4) By using functors we can accomplish delaying the overload
resolution until the function is actually called within the transform
function, similar to 1).

Thanks again

Taras

 

[James Kanze]

Could you explain this a bit further? You've kind of lost me
. Why is the behaviour undefined?

Because the one argument form of tolower, declared in <cctype>,
takes an int in the range [0...UCHAR_MAX] (or EOF) as an
argument---anything else is undefined behavior (dixit the C
standard). If char is signed (and it often is), you can get
something else. If you want to use any of the functions
declared in <cctype> with a char, you should always cast it to
unsigned char before passing it in as an argument. (More
generally, of course, you want to avoid those functions anyway,
since they depend on global state, whose value may change
without your being aware of it.)

 

[James Kanze]

Thanks Andrey, James, and Victor for your excellent responses.

So, if I understand correctly:

1) Overload resolution can be done by the compiler where the function
is called
2) Since transform is templated, it is overloaded (and it also has a C
version)

Not quite (and it certainly doesn't have a C version). Since
transform is a function template, it doesn't exist as a function
until the compiler has worked out what arguments to use. In
theory, you could specify them explicitly, e.g.
std::transform< ... >( ... ) ;
In practice, you're not going to want to. (The first template
argument is something like std::basic_string< char,
std::char_traits< char >, std::allocator >::iterator. And the
others aren't any simpler.) You'll want compiler to do
automatic type deduction. But the compiler can't do that until
it knows that type it has to deduce from.

3) In this case, the overload resolution must be done where transform
is called (template argument deduction from a functioncall). But in
order for template argument deduction to be done, we must tell the
compiler what 'version' of the function to use.

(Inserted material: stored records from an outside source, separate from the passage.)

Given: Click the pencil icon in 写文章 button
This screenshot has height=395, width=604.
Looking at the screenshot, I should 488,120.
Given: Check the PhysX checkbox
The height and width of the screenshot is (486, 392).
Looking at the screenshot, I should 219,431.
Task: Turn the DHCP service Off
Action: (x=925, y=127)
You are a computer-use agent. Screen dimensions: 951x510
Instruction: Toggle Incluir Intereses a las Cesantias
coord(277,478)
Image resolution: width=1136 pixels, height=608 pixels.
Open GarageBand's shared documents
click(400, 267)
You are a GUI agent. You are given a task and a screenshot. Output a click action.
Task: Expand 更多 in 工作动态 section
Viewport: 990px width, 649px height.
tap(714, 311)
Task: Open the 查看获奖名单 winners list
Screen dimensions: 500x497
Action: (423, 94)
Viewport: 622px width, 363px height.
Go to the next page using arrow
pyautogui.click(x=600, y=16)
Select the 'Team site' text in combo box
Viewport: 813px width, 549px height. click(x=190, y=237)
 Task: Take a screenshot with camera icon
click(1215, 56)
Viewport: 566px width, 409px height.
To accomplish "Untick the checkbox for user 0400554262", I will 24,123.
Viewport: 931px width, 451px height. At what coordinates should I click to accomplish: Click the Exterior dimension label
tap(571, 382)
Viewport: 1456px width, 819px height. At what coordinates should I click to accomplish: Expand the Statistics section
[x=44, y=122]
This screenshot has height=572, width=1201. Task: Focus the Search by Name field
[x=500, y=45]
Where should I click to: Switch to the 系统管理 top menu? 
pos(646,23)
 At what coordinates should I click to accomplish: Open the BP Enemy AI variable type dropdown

This is what the cast
does.
Exactly.

4) By using functors we can accomplish delaying the overload
resolution until the function is actually called within the transform
function, similar to 1).

That's not really the difference. In this case, you're
arranging for the type of the unary_function to be a
non-template class type. No template, and the compiler knows
the exact type.

 

[Taras_96]

Not quite (and it certainly doesn't have a C version). Since
transform is a function template, it doesn't exist as a function
until the compiler has worked out what arguments to use. In
theory, you could specify them explicitly, e.g.
std::transform< ... >( ... ) ;
In practice, you're not going to want to. (The first template
argument is something like std::basic_string< char,
std::char_traits< char >, std::allocator >::iterator. And the
others aren't any simpler.) You'll want compiler to do
automatic type deduction. But the compiler can't do that until
it knows that type it has to deduce from.

My statement may have made more sense if I used the correct function
name - toupper! Somehow I made this mistake.

That's not really the difference. In this case, you're
arranging for the type of the unary_function to be a
non-template class type. No template, and the compiler knows
the exact type.

And by arranging it to be a non-template class type, we delay overload
resolution until the function is called?